I had EMDR yesterday. I got to the session and we always talk first about how the last week's EMDR was and how I've fared. I talked longer this time because I was upset - it was good to talk about things and she was encouraging. It wasn't related to the EMDR - other issues. That took 30 minutes. She has requested 60 minute sessions from the insurance company since we are doing EMDR and they've granted them. Then we did the EMDR for half an hour and I got further in to the memory I've been working on (my first memory so far).
She has me imagine the most disturbing picture in the memory to start with and rates my distress level. This week I had different images that were disturbing - the ones from the last two weeks weren't bothersome and there were new ones that I found as I went through the memory last week. So, we started there. I uncovered more feelings and the memory filled out. All my stuff is coming up so clearly. It's like I have a place to know, now, where all these feelings and reactions are coming from.

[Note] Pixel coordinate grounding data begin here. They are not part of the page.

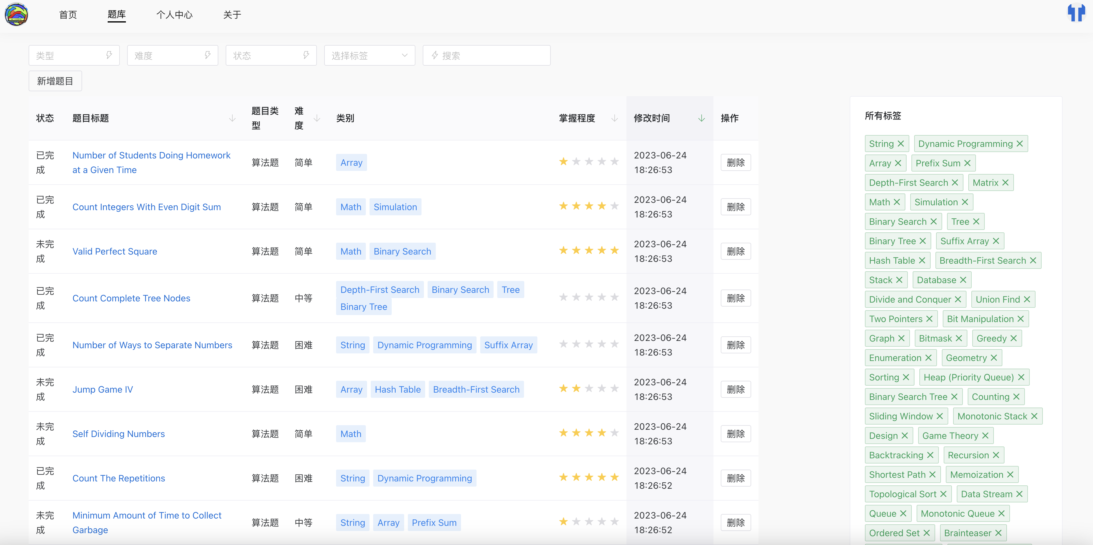Viewport: 1093px width, 545px height.
Task: Open the 状态 filter dropdown
Action: click(271, 56)
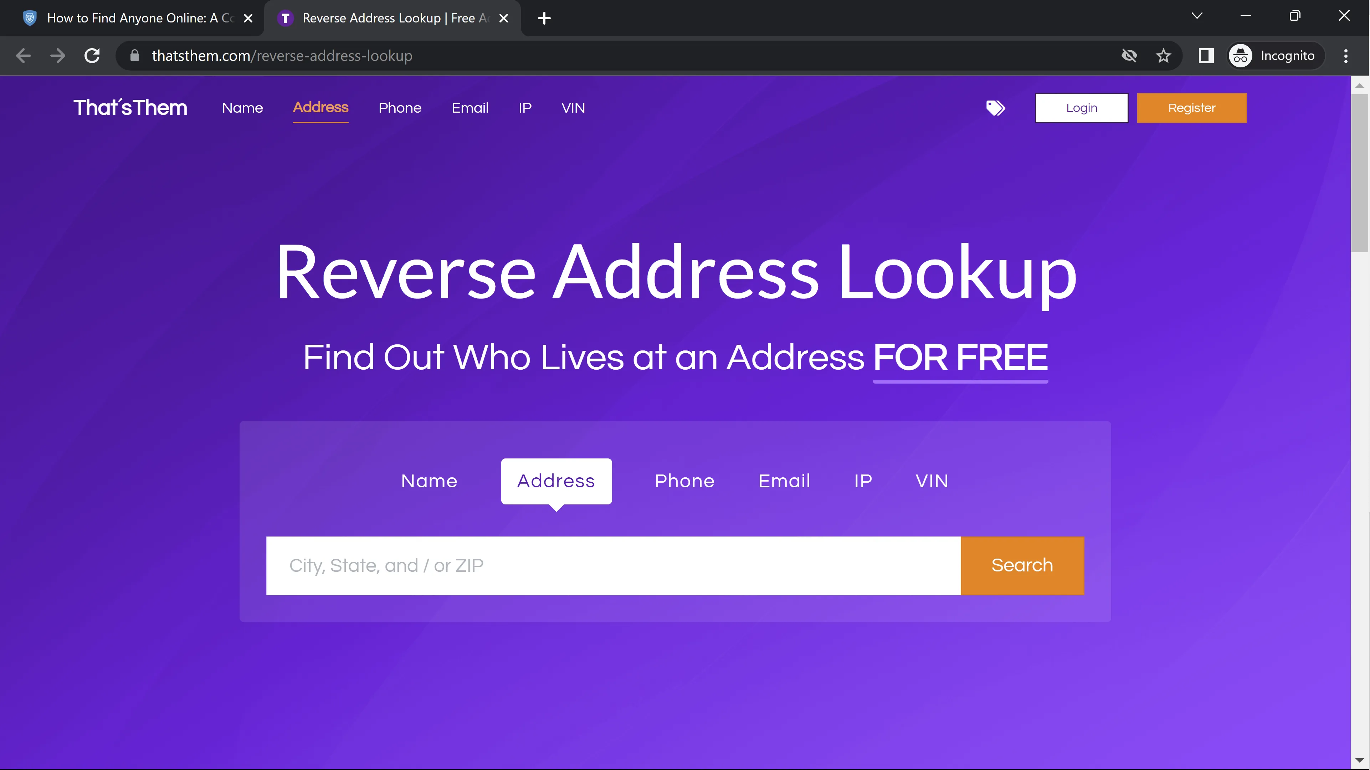Click the Register button
Viewport: 1370px width, 770px height.
[1191, 108]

In this memory I'm 4 and ignored by my mom after an emotional day. I've discovered that I go to my room and cry and hold my stuffed dog and tell myself that
he loves me. My therapist uses hand buzzers that give a vibration that goes back and forth from hand to hand at the pace I pick on the settings. I also have headphones of waves, birds or crickets - my choice and I set the volume. She would do the finger movement in front of my eyes if that was what worked for me - with the buzzers she can take notes and manage the papers while we do it.
At the end I hold the buzzers and imagine my safe place (or I could do the container exercise - put everything back in there. I don't do that, she knows my mom won't fit - lol). She asks me what my distress level is after the last memory round and then we do rounds of the safe place until the distress level comes down. For me it takes about 3 one minute rounds at the end. I get more relaxed each time and she rates the distress level after each time. I feel interested in the memory and how it's developed but I don't feel stuck in it.
I think the yoga would feel good to do with EMDR. I usually feel the need to stretch in the days after.
Hope i"m not hogging up your thread!